April is Cancer Awareness Month.
The Beta Sigma Phi sorority recently sold daffodils here for the last time. Shortly, daffodil pins will go on sale throughout the community for those to make donations to the Canadian Cancer Society.
The money is well used assisting in research and helping cancer patients.
When the sign-up sheet was posted here at the Times to buy the daffodils, I didn’t hesitate. It was an insignificant amount of money that might make a difference.
Last year when the Riverside Foundation for Health Care was out campaigning for funding for a new digital mammography machine at La Verendrye Hospital, my family donated to the cause, as we had done for the CT Scanner.
Both are helping to make life better for families in the district.
Almost every month of the year has a focus on a different cancer.

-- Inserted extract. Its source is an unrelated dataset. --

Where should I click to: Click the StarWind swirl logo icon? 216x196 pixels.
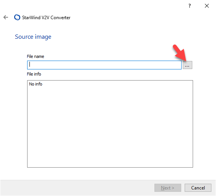tap(17, 17)
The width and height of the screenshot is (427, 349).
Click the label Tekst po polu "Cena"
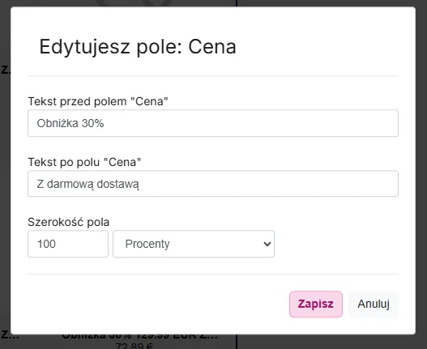[x=84, y=162]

Every cancer has its own coloured ribbon. Each deserves the same recognition and awareness.
There probably is no family in the district that hasn’t been touched by cancer in some form. My father died from cancer, as did his sister. My father’s mother died of cancer.
At one time, the ‘c’ word was equivalent to a death sentence. Today, there is lots of good news about cancer and surviving. The five-year survival rates for both men and women have increased for 13 of the most common cancers.
It is a good story that bears re-telling. It is a good story in that those gains in survival have come through research and improved treatment. Survival has increased through earlier detection.
And through support for the Canadian Cancer Society by buying daffodils, or the “Relay for Life” or “Run for the Cure” or “Movember,” we get to step forward to help future patients survive their cancers.
Last week in the Times, Heather Latter wrote the story of the “Snow White and the Survivors” team, which has set a goal of raising $10,000 for the “Relay for Life” that will take place on June 21.
One gnome began its travels at the Times’ office and the other at Gillons’ Insurance. At both businesses, the staffs stepped up and donated far more than the minimum to move the gnomes along.
Other teams also will form for the “Relay for Life”—and each has a personal connection to cancer. As they walk around the track at Fort High, they will reminisce about loved ones or those currently undergoing treatment.
Tears will be shed. Laughter will erupt as funny stories are told. It will happen in Rainy River, Fort Frances, and wherever the “Relay for Life” takes place in Canada.
And participants, either supporting teams or being on one, all will feel a little better for helping.
Volunteers also will raise money in the “Run for the Cure” and men will raise money by forgetting to shave come November. Each will be contributing to more successful outcomes.